Prior to 1916 the State of Wyoming could not engage in works of internal improvement unless specially authorized by popular vote. During that year the following section was added to Article XVI of her Constitution:
"Sec. 9. State highway construction. The provision of Section 6 of Article XVI of this constitution prohibiting the state from engaging in any work of internal improvement unless authorized by a two-thirds vote of the people shall not apply to or affect the construction or improvement of public roads and highways; but the legislature shall have power to provide for the construction and improvement of public roads and highways in whole or in part by the state, either directly or by extending aid to counties."
In 1919 the Legislature passed the State Highway Act, Session Laws 1919, Ch. 132, which directed:
That there shall be a Highway Department consisting of a Commission of five members and a superintendent. The "Commission shall have the power to sue in the name of the State Highway Commission of Wyoming, and may be sued by such name in any court upon any contract executed by it." All roads, the cost of which is paid from the State Highway Fund, shall be constructed in accordance with plans and specifications prepared by the Highway Superintendent and shall be performed by or under
The original act was amended in 1927 so as to provide — "The commission shall have the power to sue in the name of `The State Highway Commission of Wyoming' and may be sued by such name in the courts of this state and in no other jurisdiction upon any contract executed by it."
By a contract dated June 1st, 1922, "between the State of Wyoming, acting through the State Highway Commission, and Utah Construction Company, a corporation, of Ogden, in the State of Utah, hereinafter called the Contractor," the parties undertook: — That the contractor, at its own cost should do all work and furnish all labor, materials, and tools, "except such as are mentioned in the specifications to be furnished by the State of Wyoming," and construct a designated highway. "The State of Wyoming shall pay and the Contractor shall receive and accept as full compensation for everything furnished and done by the Contractor under this contract and also for all loss or damage arising out of the nature of the work, the action of the elements or from any unforseen contingencies or difficulties encountered in the prosecution of the work, the prices stipulated in the proposal." "Time shall be of the essence of this contract," and for failure to complete the work as agreed "damage will be sustained by the State of Wyoming. . .; and it is therefore agreed that said Contractor shall pay to the State of Wyoming,
A supplemental agreement dated December, 1922, and signed "State Highway Commission of Wyoming, by L.E. Laird, Superintendent" and the Utah Construction Company, undertook to modify the contract of June 1st, 1922, in certain material respects.
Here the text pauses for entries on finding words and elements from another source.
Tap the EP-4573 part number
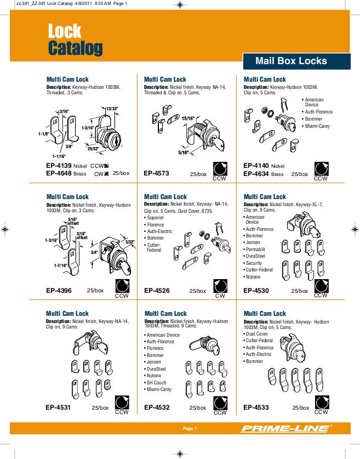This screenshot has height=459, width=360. pyautogui.click(x=156, y=173)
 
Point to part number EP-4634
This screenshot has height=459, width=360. pyautogui.click(x=256, y=173)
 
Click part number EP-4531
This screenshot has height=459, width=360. pyautogui.click(x=59, y=407)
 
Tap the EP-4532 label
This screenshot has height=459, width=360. pyautogui.click(x=156, y=407)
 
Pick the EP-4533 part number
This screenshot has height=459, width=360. pyautogui.click(x=256, y=407)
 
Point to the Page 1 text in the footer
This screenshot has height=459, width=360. pyautogui.click(x=190, y=428)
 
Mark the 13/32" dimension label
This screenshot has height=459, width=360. pyautogui.click(x=112, y=109)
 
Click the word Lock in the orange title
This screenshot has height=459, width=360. pyautogui.click(x=65, y=31)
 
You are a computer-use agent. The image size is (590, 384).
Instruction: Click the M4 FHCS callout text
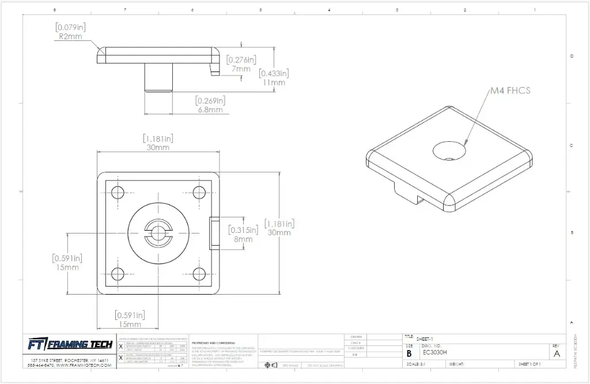click(510, 91)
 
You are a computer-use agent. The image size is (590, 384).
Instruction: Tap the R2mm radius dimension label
click(70, 36)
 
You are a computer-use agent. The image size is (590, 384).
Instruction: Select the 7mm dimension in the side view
click(242, 69)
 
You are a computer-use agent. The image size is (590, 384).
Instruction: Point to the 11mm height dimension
click(274, 82)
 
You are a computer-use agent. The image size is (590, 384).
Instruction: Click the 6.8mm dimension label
click(210, 110)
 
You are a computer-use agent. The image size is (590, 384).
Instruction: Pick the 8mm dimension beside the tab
click(243, 239)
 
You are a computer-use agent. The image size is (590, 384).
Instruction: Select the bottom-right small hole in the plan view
click(199, 273)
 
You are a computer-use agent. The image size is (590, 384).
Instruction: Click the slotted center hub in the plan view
click(158, 232)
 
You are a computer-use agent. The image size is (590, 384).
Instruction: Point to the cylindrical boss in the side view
click(158, 77)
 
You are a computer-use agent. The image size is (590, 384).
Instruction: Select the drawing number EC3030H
click(435, 353)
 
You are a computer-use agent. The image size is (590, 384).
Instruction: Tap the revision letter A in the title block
click(556, 353)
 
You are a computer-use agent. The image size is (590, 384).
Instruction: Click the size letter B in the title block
click(410, 353)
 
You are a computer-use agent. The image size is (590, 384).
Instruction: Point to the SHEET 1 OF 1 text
click(532, 364)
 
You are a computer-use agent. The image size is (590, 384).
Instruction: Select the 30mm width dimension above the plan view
click(158, 147)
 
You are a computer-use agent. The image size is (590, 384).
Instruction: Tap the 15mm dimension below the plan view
click(130, 324)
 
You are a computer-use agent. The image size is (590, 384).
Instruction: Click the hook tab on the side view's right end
click(215, 67)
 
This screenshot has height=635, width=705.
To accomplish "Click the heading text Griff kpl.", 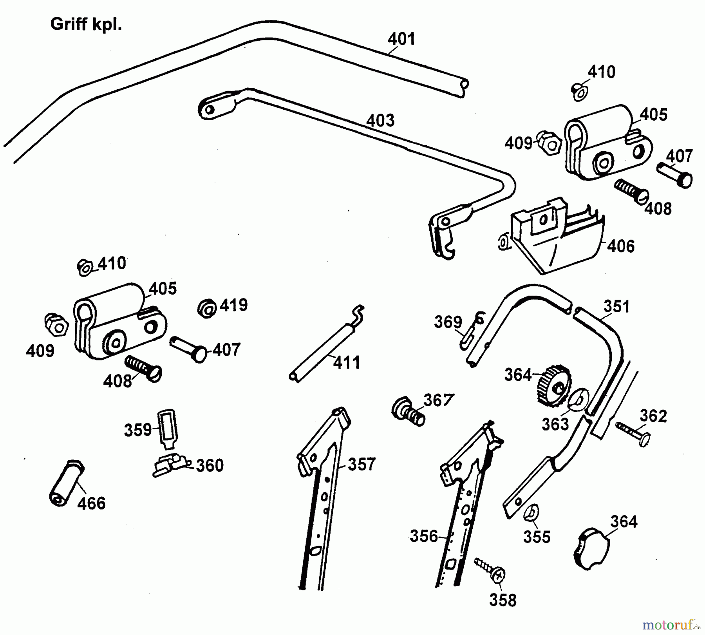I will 86,24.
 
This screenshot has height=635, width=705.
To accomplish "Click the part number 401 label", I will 401,39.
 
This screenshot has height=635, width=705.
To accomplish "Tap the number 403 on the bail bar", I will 380,120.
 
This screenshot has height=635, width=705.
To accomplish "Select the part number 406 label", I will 621,246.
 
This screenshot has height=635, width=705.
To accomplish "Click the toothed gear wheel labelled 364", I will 553,385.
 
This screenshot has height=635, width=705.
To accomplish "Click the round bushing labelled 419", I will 206,308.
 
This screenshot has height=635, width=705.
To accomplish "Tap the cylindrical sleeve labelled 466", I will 67,484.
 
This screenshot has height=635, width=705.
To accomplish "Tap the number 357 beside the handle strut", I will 361,464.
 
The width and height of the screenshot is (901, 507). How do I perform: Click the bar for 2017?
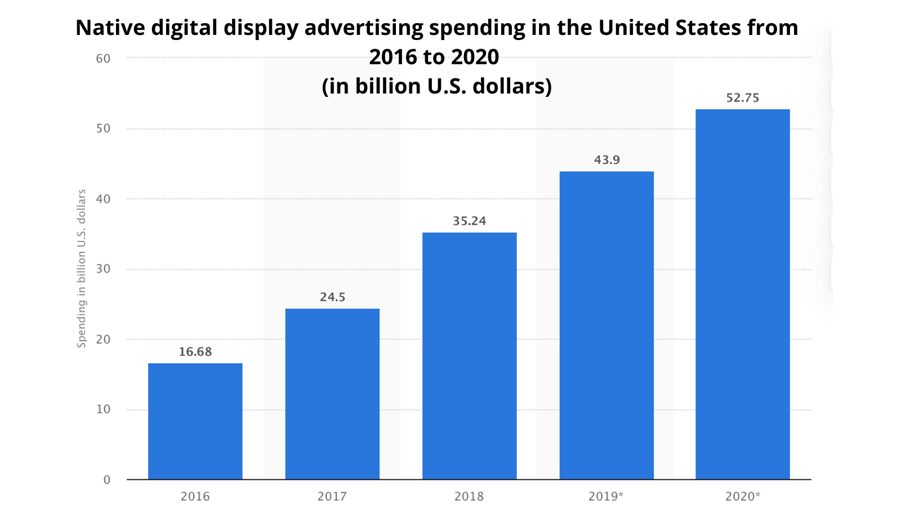click(x=332, y=394)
By an amended petition, naming the Wyoming State Highway Commission and its individual members as defendants, filed in the United States District Court of Wyoming August 2, 1925, the Utah Construction Company sought to recover damages arising out of the breach of the above-described construction contract, as supplemented. Jurisdiction of the court was invoked under § 24 of the Judicial Code (U.S. Code, § 41) on the ground of diverse citizenship of the parties. The petition alleges that the plaintiff is a citizen of Utah; the Commission and its individual members are citizens of Wyoming; more than $3,000 is involved.
The Circuit Court of Appeals thought that the proceeding is not really one against the State, and that the statute makes the Highway Commission a legal entity subject to suit. It accordingly reversed the District Court and directed that the cause be remanded.
It seems to us sufficiently clear that the suit is, in effect, against the State of Wyoming. The contract for the construction of the work in question was between the Utah Construction Company and the State. The State, acting through the Highway Commission, as it might through any officer became a party to the original agreement and obligated herself thereby. Neither the Commission nor any of its members assumed any direct or personal responsibility. The supplemental agreement was not intended to impose liability where there was none before. Its purpose, considering the changed circumstances, was to modify in the ways specified what the original parties had undertaken to do. The Commission was but the arm or alter ego of the State with no funds or ability to respond in damages. There is no claim that the members of the Commission are personally liable. Hjorth Royalty Co. v. Trustees of University, 30 Wyo. 309; Franzen v. Southern Surety Co., 35 Wyo. 15; In re Ayers, 123 U.S. 443, 502; Hopkins v. Clemson College, 221 U.S. 636, 642; Ex parte State of New York, No. 1, 256 U.S. 490, 500.
It is unnecessary for us to consider the effect of the general grant of power to sue or be sued to the Highway Commission of its withdrawal in 1927 — this suit, in effect, is against the State and must be so treated. No consent by the State to submit itself to suit could affect the question
Here the petition showed no diversity of citizenship between the real parties in interest — the State and the Construction Company. No other ground of jurisdiction was asserted. Consequently there was no jurisdiction. The judgment of the Circuit Court of Appeals must be reversed; that of the District Court will be affirmed.